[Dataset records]

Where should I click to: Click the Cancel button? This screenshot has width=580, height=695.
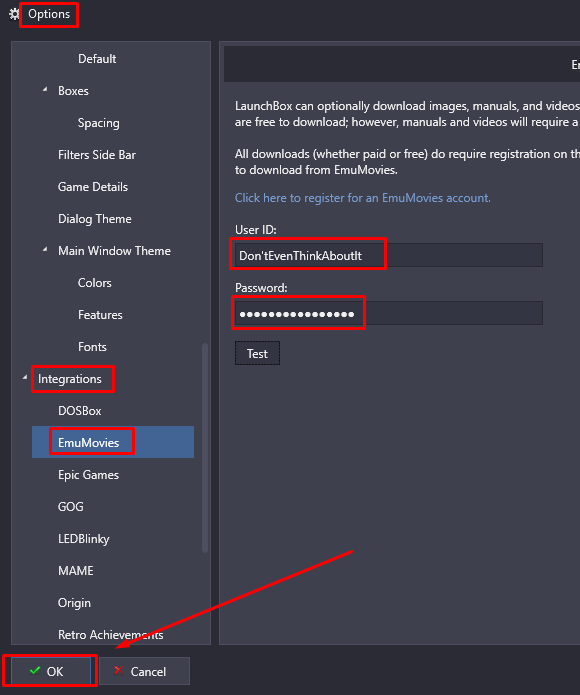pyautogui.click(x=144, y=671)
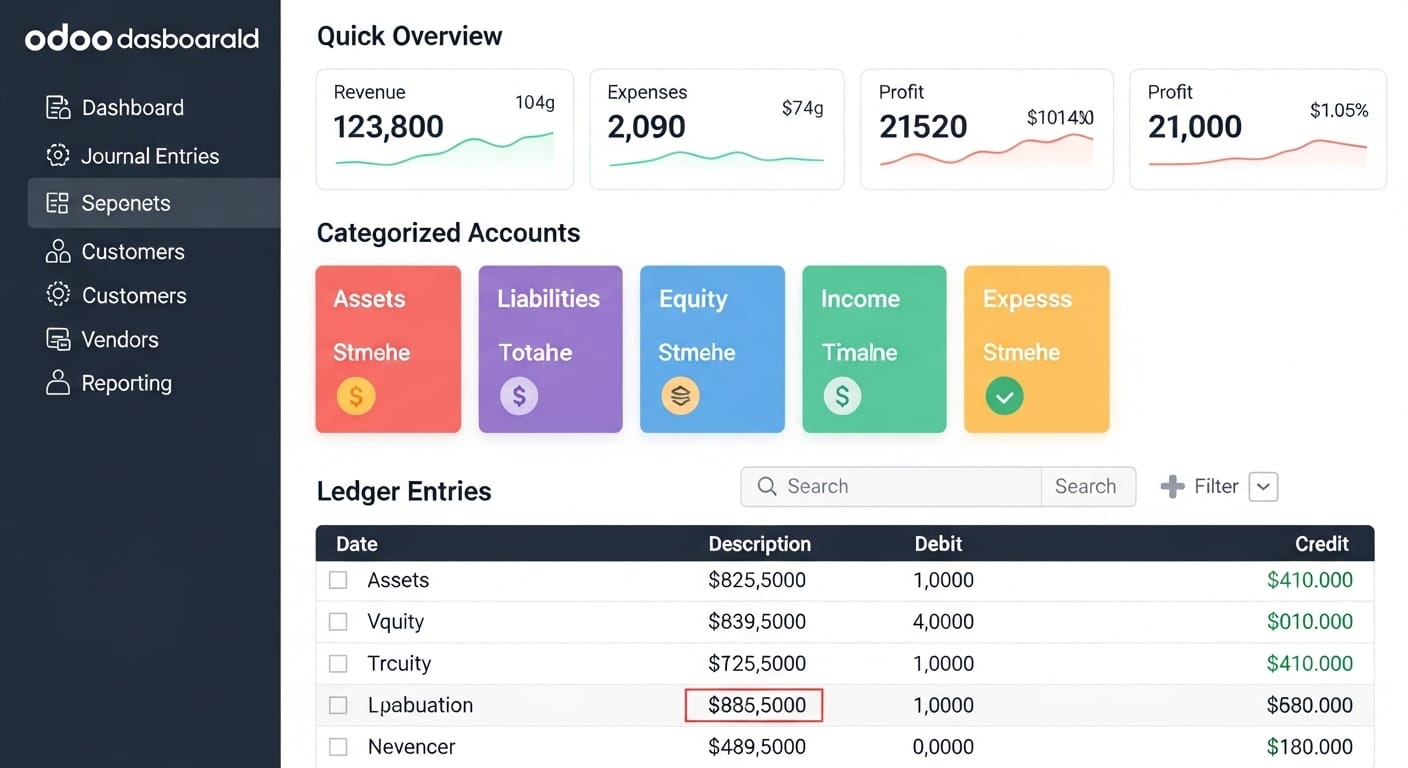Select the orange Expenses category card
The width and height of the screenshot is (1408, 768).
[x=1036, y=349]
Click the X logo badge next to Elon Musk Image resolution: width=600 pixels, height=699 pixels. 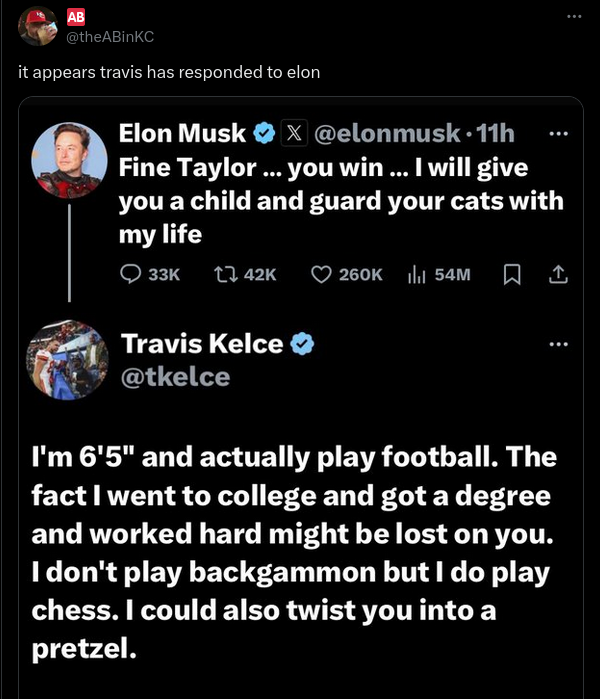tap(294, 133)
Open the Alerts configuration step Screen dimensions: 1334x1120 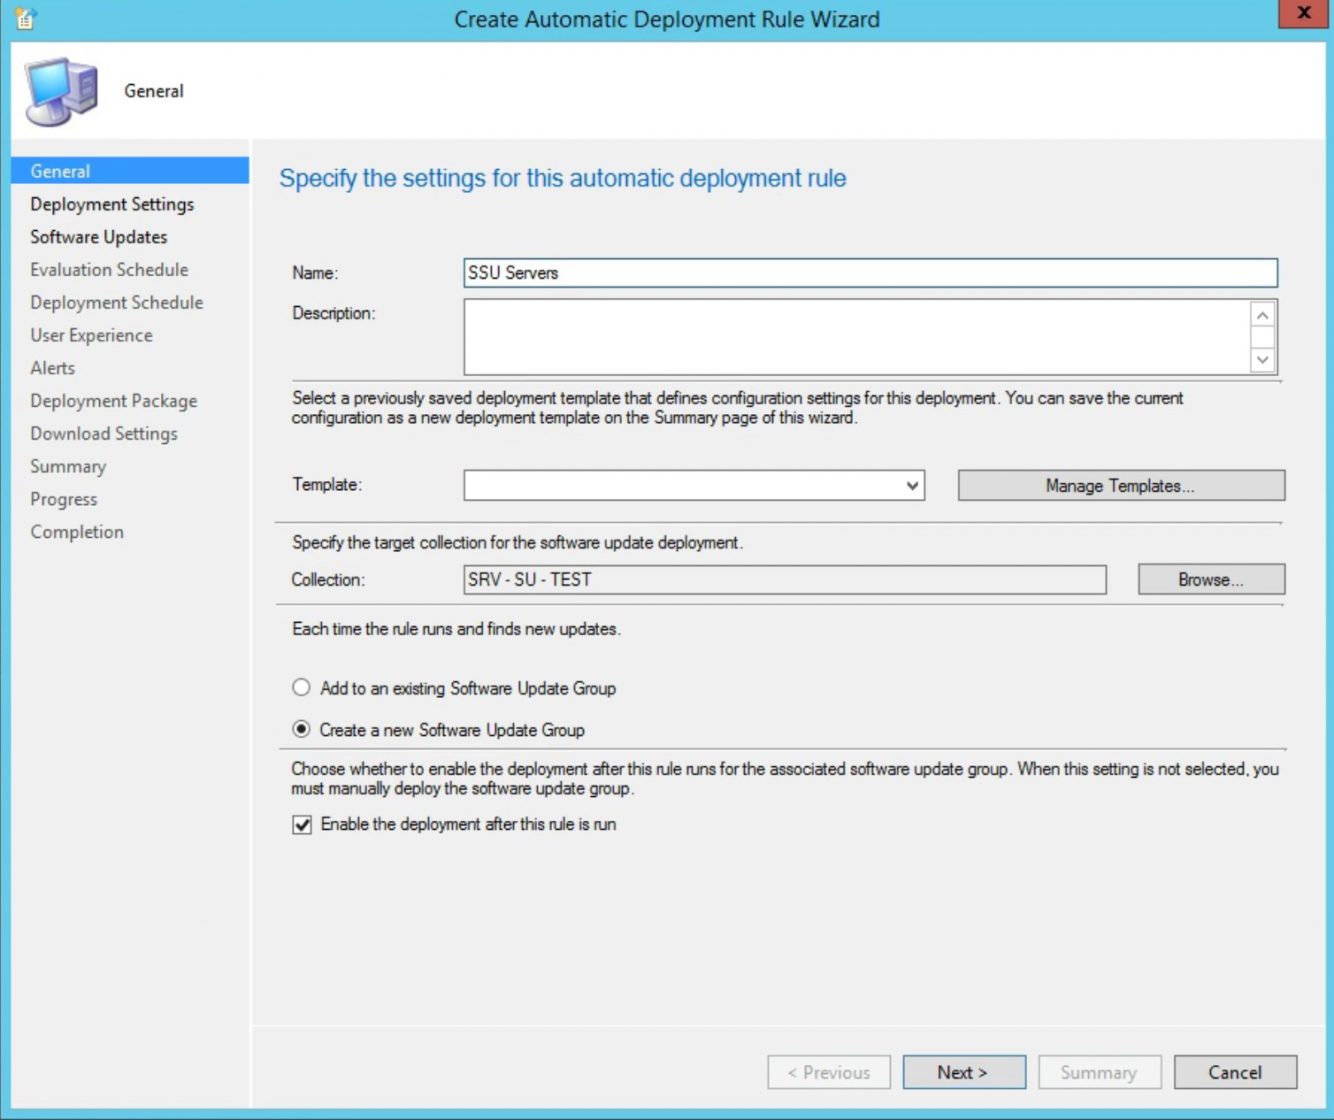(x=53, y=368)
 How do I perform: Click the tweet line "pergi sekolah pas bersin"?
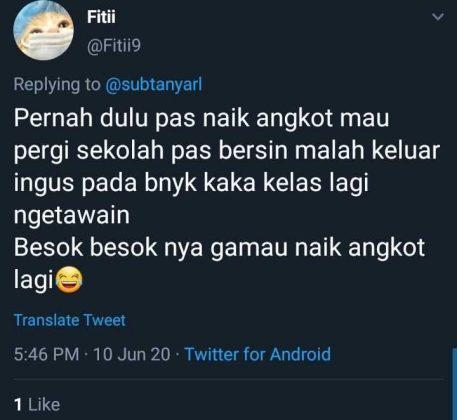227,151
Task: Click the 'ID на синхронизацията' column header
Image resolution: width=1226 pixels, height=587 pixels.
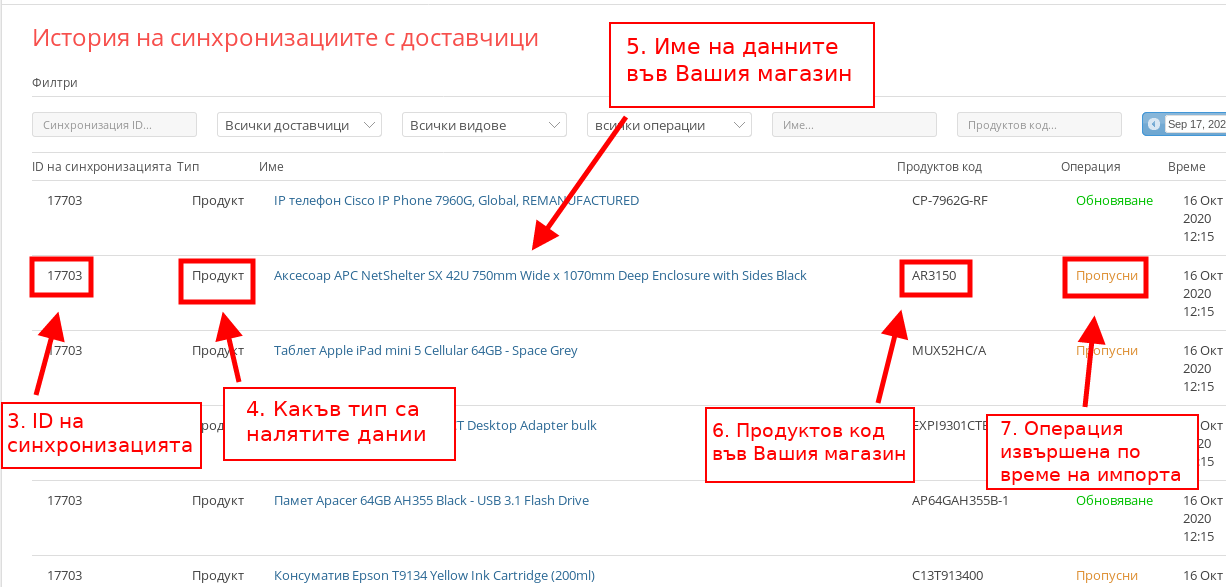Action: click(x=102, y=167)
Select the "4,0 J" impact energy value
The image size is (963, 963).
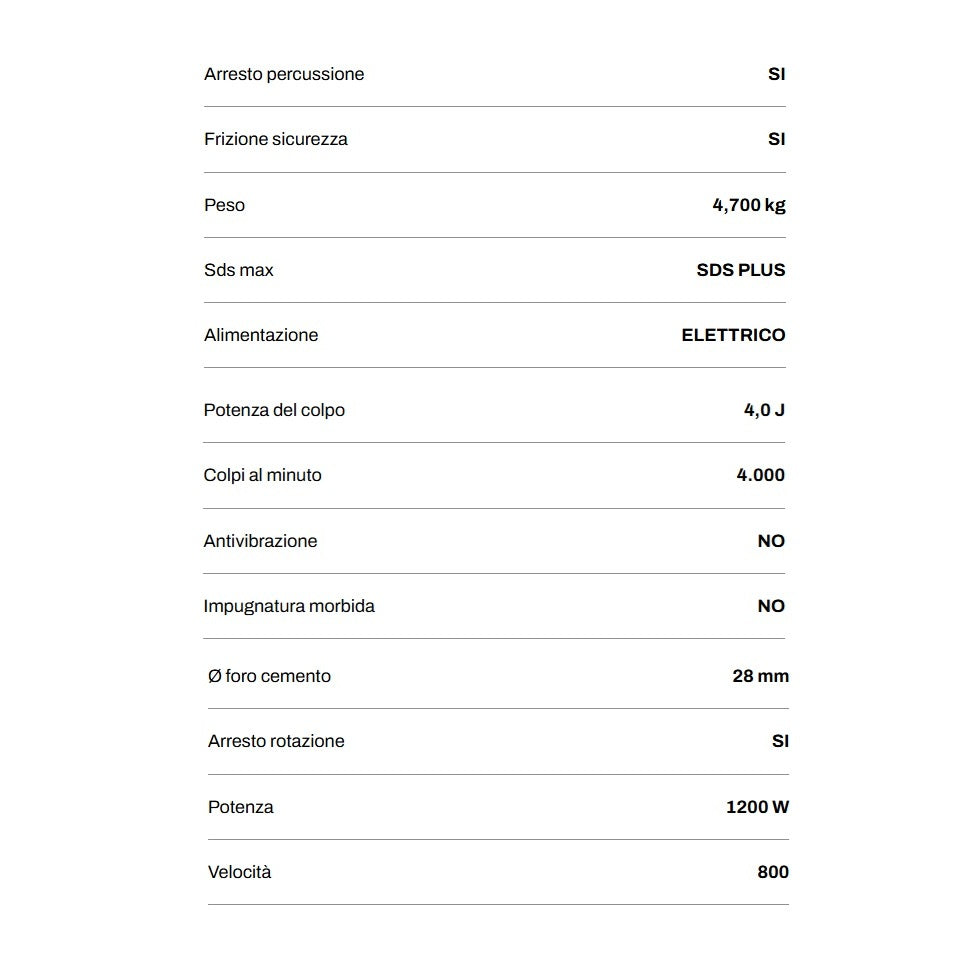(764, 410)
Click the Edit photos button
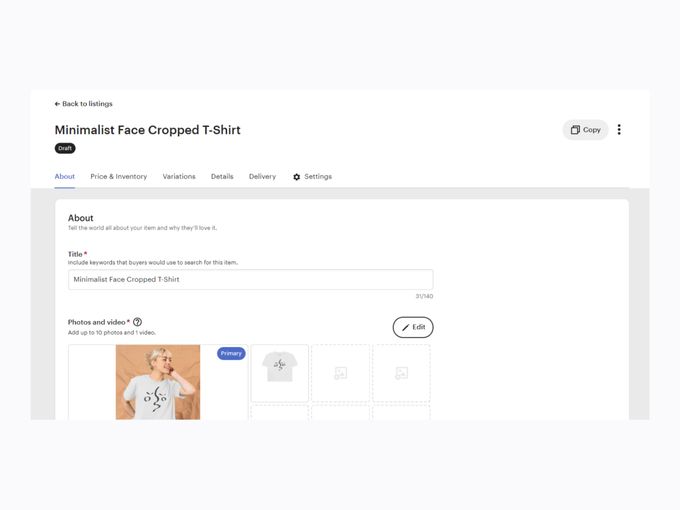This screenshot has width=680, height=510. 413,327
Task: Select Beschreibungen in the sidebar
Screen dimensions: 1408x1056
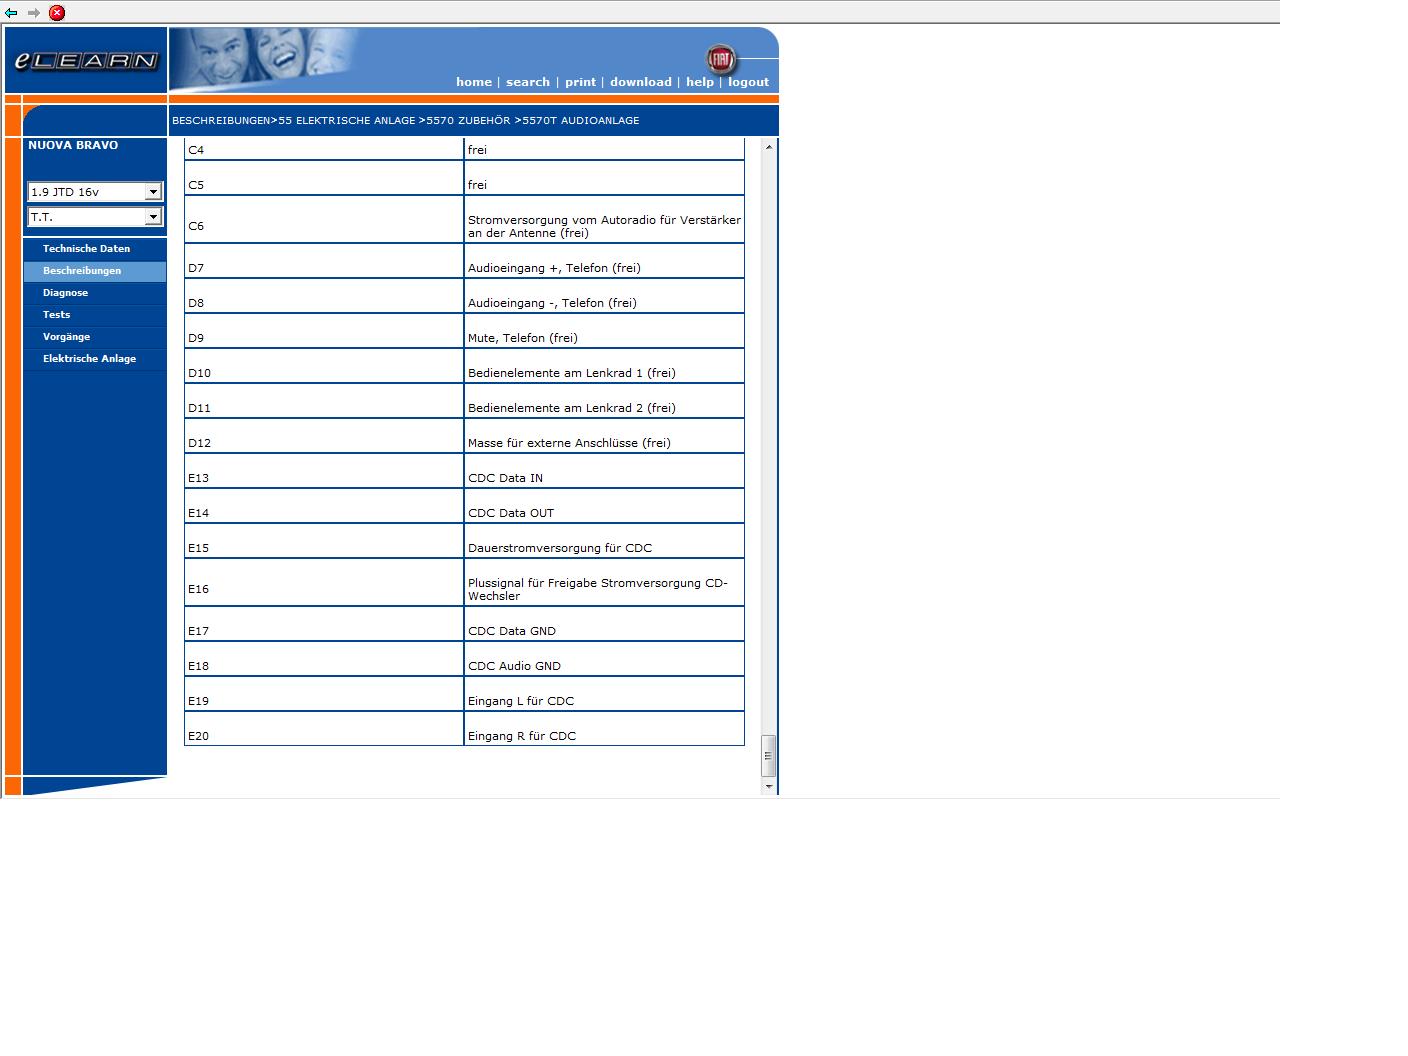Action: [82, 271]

WORK INSTRUCTIONS:
Whenever a line of the data holds the string "Task", pick that line out.

OUTPUT FOR THIS EXERCISE:
Task: Click the 'ID на синхронизацията' column header
Task: Select Beschreibungen in the sidebar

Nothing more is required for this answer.